- TEXT PASSAGE -
::::
To watching in wonder as Pete Sampras vomited, served, vomited, hit forehand winner, vomited, wobbled, and still won a tennis match at the U.S. Open.

To Barcelona, where the first U.S. Dream Team improbably captured hearts because of Michael Jordan’s smile and Larry Bird’s courage and Magic Johnson’s grace and Charles Barkley’s goofiness. That’s the thing. You never know when sports will surprise you and that was a surprise, that enjoyment could come from an event where the result was so predetermined. Yes, of course, the Dream Team thundered to a gold medal, but who knew how cool it was to see athletes from other teams ask for Jordan’s autograph or how the president of Lithuania would sob in his country’s locker room after his tiny country beat Russia for the bronze medal?
::::
- PROVIDED DATA -
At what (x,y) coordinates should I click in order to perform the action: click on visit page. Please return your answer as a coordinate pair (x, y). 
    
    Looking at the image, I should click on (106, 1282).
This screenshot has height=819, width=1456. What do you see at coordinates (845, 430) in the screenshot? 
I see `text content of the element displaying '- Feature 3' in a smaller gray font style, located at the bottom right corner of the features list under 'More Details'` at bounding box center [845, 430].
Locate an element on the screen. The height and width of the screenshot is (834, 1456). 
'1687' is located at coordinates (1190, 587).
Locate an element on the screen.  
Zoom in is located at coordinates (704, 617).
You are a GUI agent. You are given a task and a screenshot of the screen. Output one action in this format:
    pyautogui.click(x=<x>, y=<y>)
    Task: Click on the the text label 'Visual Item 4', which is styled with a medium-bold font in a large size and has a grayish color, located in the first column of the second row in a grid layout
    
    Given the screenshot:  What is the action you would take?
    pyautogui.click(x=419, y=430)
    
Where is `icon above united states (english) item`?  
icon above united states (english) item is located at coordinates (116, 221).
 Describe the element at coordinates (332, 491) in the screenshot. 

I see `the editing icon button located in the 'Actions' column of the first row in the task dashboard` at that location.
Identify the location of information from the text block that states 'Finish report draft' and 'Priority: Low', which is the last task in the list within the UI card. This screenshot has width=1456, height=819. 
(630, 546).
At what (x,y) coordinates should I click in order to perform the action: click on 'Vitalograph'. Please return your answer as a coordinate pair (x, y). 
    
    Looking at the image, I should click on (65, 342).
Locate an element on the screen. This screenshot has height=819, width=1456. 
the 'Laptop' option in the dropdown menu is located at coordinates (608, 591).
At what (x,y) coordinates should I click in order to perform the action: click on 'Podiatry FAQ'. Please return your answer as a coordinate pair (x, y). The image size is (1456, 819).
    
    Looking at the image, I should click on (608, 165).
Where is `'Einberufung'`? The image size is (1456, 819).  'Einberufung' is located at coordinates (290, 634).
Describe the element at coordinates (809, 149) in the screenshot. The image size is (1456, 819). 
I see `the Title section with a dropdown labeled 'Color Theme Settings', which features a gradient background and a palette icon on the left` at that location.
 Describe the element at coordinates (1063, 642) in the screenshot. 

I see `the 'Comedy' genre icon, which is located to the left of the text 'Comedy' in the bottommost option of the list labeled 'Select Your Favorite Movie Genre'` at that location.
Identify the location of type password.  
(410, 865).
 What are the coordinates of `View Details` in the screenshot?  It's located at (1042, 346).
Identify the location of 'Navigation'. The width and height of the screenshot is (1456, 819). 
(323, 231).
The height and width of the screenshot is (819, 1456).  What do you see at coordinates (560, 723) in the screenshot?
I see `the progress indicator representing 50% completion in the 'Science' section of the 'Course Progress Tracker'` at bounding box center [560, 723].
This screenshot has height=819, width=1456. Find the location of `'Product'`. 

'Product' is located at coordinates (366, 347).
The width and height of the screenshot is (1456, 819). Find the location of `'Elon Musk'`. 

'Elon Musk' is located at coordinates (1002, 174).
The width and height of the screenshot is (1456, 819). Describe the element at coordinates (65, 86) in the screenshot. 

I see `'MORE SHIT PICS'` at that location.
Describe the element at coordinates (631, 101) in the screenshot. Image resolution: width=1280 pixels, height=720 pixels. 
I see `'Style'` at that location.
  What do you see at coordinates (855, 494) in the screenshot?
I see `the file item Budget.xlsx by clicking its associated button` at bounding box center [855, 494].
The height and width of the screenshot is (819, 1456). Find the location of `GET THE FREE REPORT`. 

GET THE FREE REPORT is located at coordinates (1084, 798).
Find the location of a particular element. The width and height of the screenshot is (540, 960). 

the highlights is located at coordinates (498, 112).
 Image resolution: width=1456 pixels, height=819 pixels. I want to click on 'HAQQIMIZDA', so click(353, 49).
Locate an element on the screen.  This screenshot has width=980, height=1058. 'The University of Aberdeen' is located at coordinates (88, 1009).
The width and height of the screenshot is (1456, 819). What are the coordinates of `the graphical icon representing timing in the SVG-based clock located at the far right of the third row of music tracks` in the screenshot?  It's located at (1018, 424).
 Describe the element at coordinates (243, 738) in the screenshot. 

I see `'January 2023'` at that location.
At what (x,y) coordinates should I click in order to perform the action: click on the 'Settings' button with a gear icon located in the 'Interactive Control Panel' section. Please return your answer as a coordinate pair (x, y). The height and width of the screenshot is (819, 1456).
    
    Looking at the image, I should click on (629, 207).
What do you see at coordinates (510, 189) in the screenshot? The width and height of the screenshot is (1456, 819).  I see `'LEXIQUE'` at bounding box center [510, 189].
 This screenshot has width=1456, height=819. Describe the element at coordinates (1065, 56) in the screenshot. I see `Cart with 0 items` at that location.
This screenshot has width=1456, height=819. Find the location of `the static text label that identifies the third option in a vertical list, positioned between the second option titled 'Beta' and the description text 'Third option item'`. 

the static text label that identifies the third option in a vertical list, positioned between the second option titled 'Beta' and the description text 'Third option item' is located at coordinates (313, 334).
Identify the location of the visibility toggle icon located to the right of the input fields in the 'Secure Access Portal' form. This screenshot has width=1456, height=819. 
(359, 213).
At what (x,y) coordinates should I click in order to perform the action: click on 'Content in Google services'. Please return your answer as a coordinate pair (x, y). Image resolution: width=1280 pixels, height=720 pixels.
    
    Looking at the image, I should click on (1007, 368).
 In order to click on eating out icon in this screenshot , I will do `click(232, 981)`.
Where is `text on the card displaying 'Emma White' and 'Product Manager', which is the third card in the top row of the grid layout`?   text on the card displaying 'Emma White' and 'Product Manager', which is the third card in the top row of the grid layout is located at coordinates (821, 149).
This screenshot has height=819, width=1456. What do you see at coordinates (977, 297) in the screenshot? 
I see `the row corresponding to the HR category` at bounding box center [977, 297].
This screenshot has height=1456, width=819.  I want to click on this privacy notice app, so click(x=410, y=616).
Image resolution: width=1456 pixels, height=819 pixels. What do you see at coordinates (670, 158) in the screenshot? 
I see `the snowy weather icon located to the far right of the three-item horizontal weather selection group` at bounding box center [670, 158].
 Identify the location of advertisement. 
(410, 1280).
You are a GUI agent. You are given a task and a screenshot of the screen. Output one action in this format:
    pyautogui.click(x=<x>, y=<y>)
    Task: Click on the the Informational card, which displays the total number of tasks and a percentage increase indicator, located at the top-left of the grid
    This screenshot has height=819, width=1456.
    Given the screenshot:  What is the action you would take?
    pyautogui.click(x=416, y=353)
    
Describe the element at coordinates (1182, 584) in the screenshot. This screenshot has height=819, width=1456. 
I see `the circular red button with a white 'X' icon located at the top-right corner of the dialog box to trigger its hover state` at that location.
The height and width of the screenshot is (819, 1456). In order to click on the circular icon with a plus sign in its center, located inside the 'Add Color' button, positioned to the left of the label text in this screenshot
::::
- STATED GOAL 1 -
Please condense the paragraph of the sports passage beginning "To Barcelona, where the first U.S. Dream Team" into a shorter version that keeps its main facts.
- STATED GOAL 2 -
Carry the sports passage forward from where it stops.
The data shown with the sports passage comes from another source.

- REPLY 1 -
To Barcelona, where the first U.S. Dream Team unexpectedly won hearts through Michael Jordan's smile, Larry Bird's courage, Magic Johnson's grace and Charles Barkley's goofiness. Sports can surprise you, and this one did: the gold medal was never in doubt, yet the event was a joy. Athletes from other teams asked Jordan for autographs, and Lithuania's president sobbed in his team's locker room after the tiny country beat Russia for bronze.

- REPLY 2 -
Having been in Orange County only a couple of weeks, I’m getting a sense of something here. A sense of a charming baseball team that would never understand why two fans wouldn’t buy tickets for a big series in late September because they don’t understand that they aren’t supposed to be winning.

A team where the leading home-run hitter has 24, which is what Mark McGwire had last spring, wasn’t it? And no talk about how McGwire coulda been an Angel because he’s not, but then his team isn’t in a playoff race either. A team that seems to receive a major injury every day before lunch but then goes out and wins after dinner.

It is a team to be embraced totally and cheered unconditionally because it is a team. Nothing but a team. No egos, no stars, no single hero but many different heroes. What a great team to find, hidden away behind the glamour of the home-run hitters and the glitter of the New York Yankees and, yes, behind the nail-biting journey of those Cubs trying to hang on for dear life to a wild-card spot.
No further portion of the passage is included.